> _Task to carry out_
Please print exactly the lines from the line containing "This screenshot has width=1268, height=952." through the end of the data, no more, and keep pictures out of the copy.

> _Exercise data_

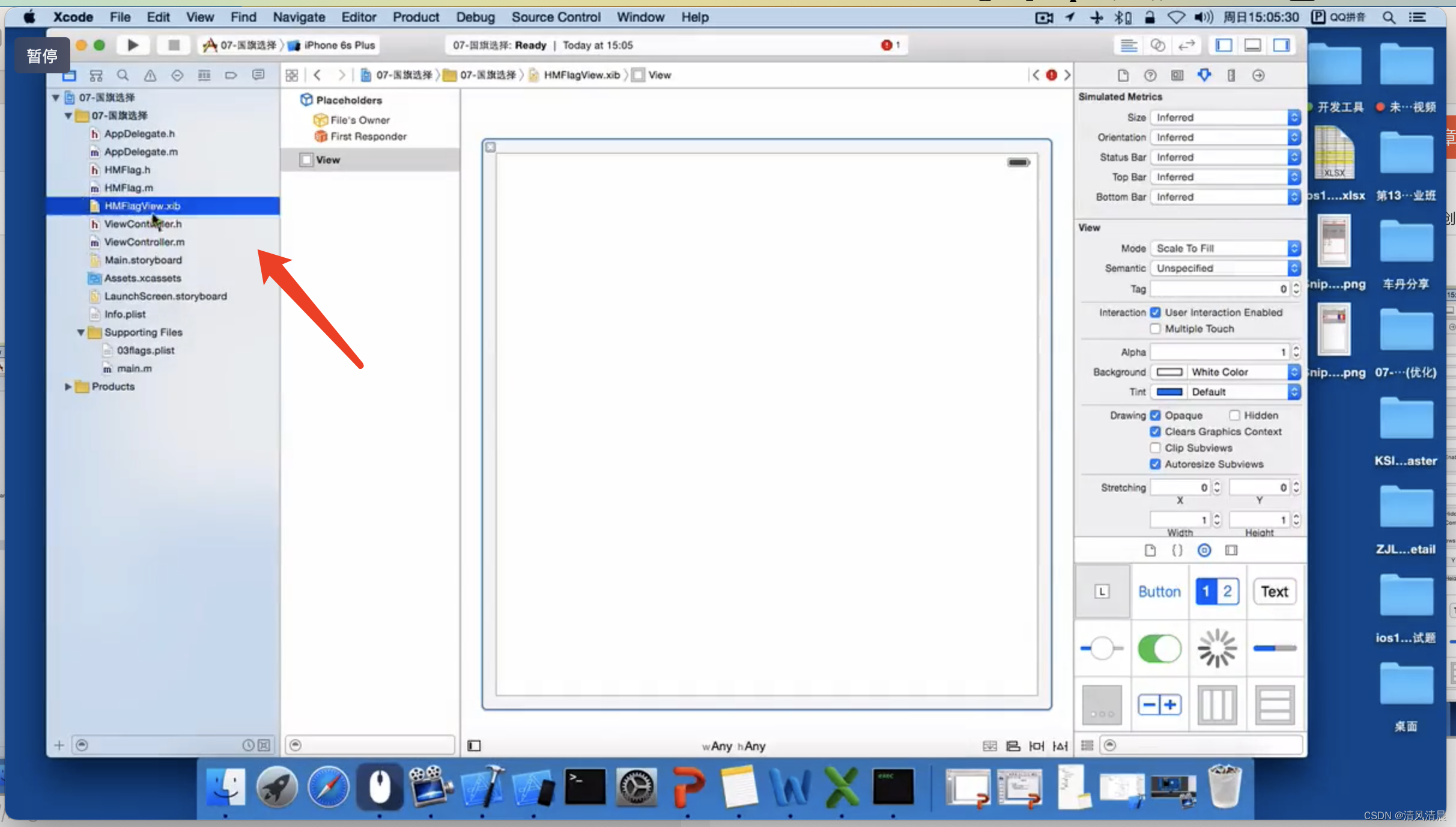
Task: Click the Run button to build project
Action: [x=133, y=44]
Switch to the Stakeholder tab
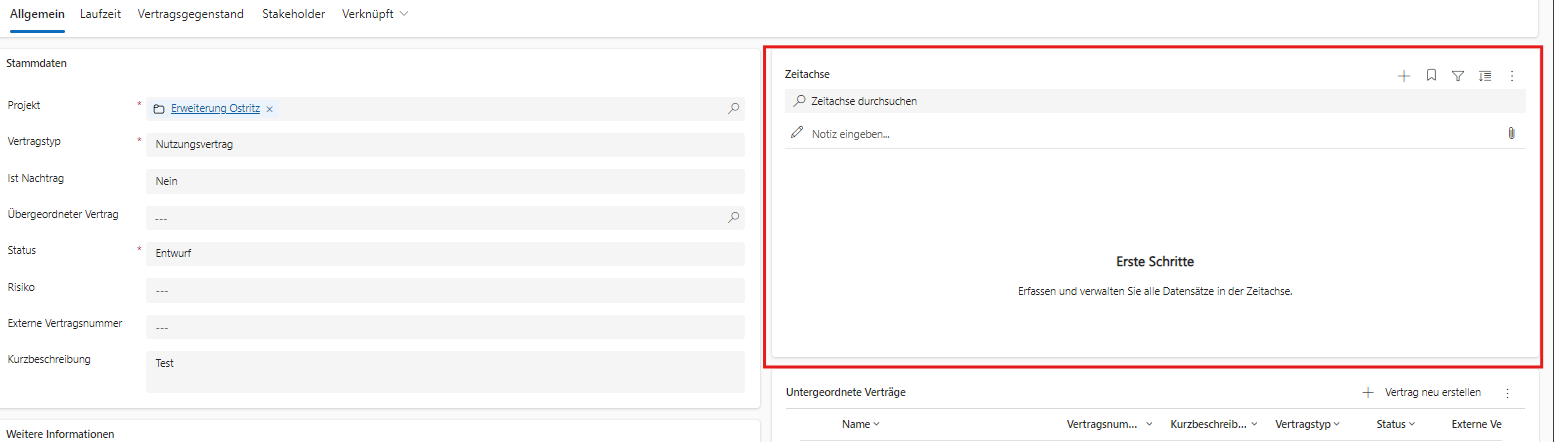The width and height of the screenshot is (1554, 442). 293,14

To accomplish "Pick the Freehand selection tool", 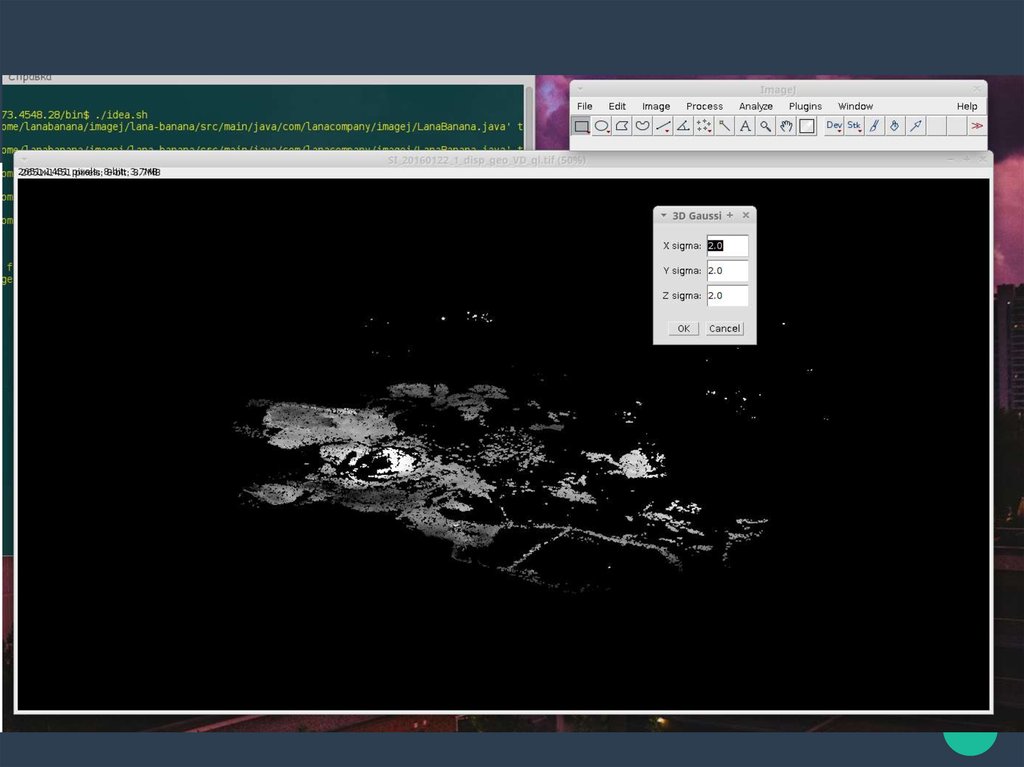I will [x=643, y=126].
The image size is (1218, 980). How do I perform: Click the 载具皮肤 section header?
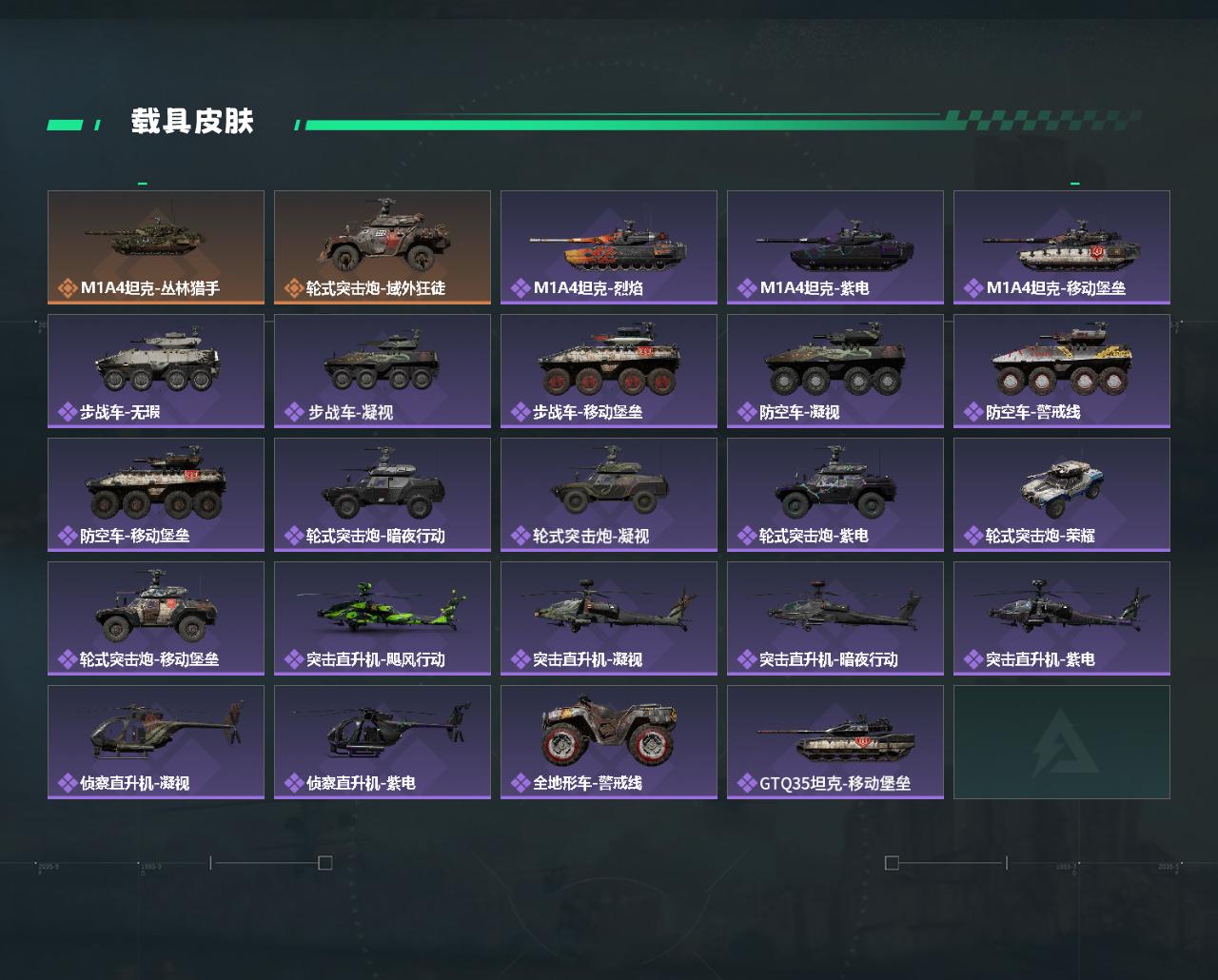pyautogui.click(x=192, y=122)
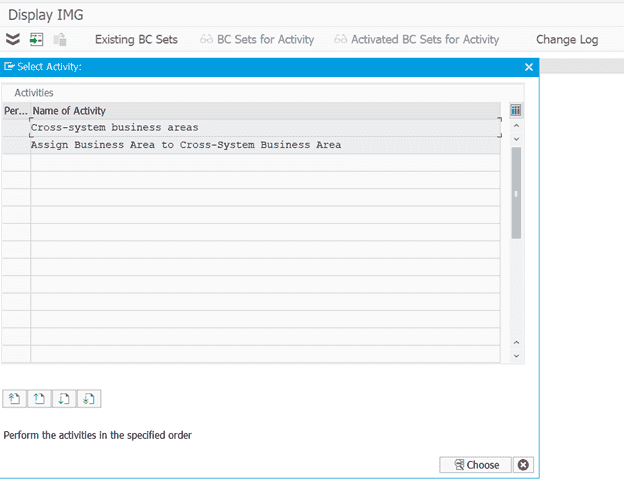Screen dimensions: 624x504
Task: Click the green arrow toolbar icon
Action: (x=36, y=40)
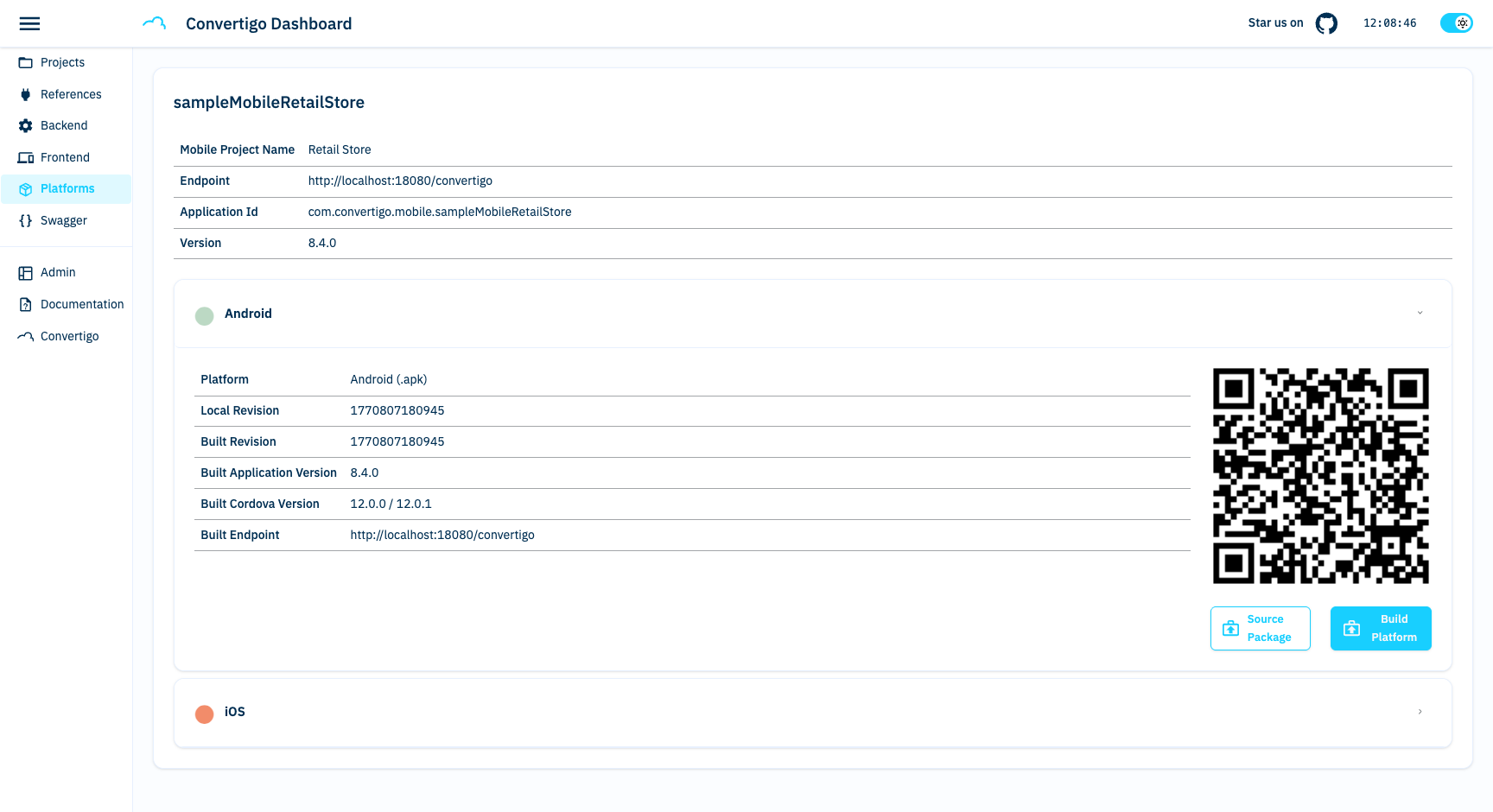Click the Build Platform button
The height and width of the screenshot is (812, 1493).
pyautogui.click(x=1381, y=628)
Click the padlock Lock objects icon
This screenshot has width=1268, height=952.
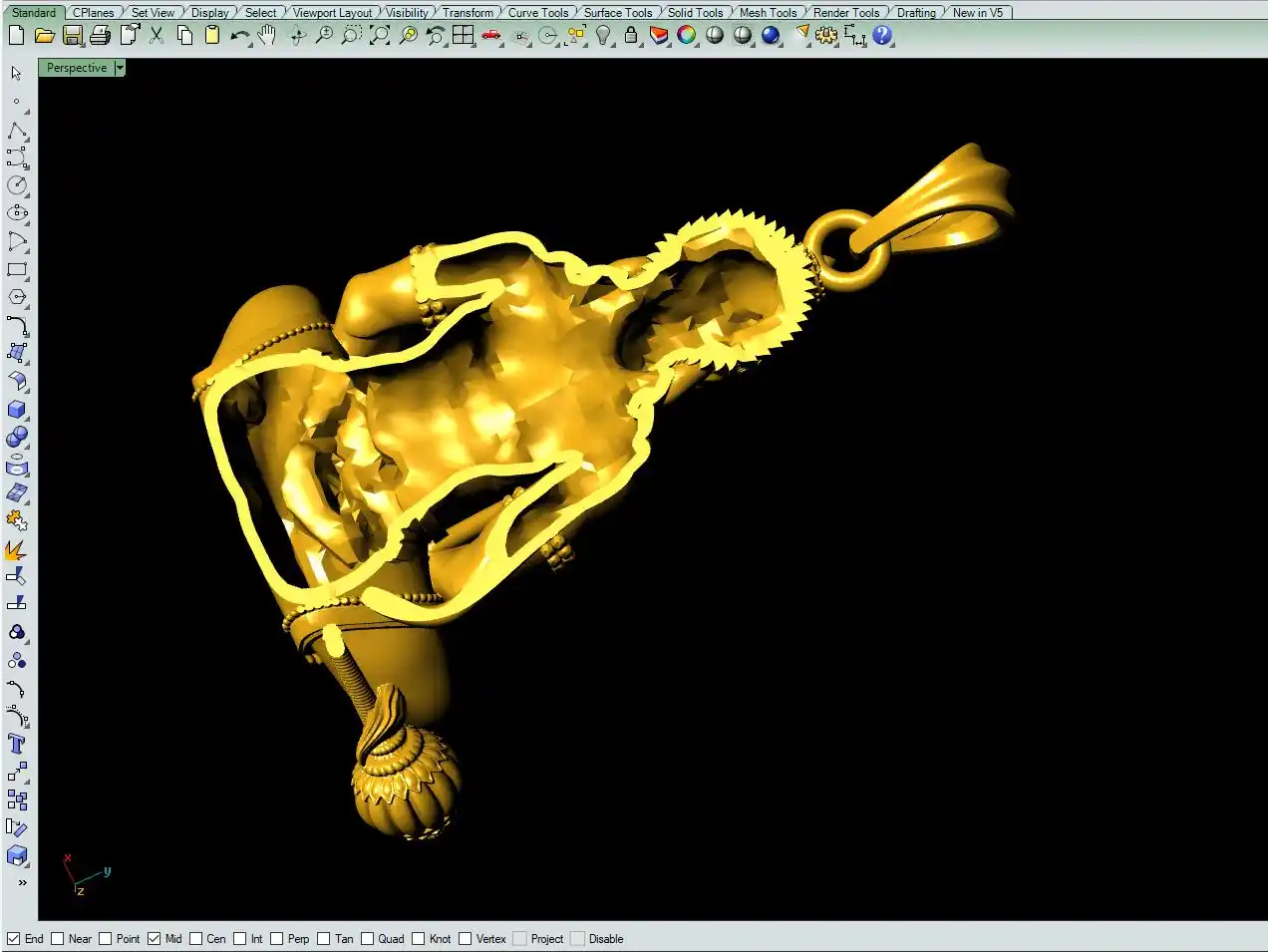click(631, 36)
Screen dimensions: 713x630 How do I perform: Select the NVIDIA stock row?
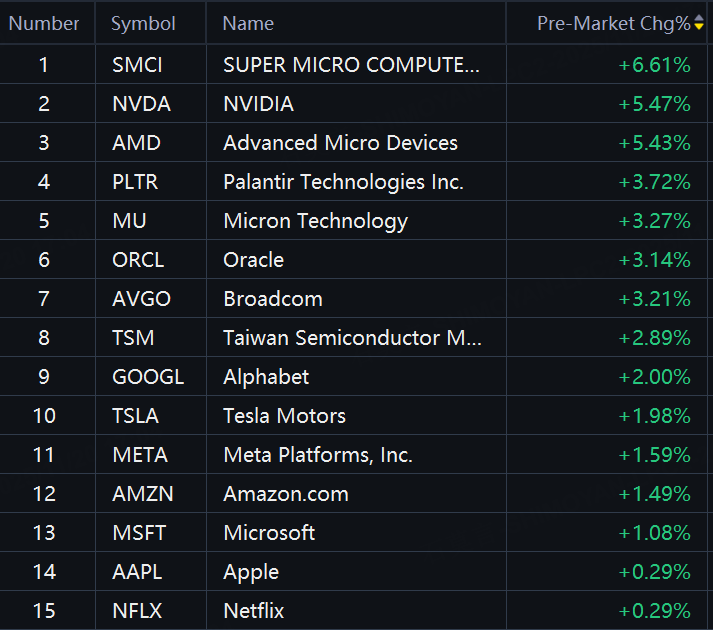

> _Answer section_
This screenshot has width=1268, height=952.
click(631, 36)
Screen dimensions: 713x630 How do I perform: Select the NVIDIA stock row?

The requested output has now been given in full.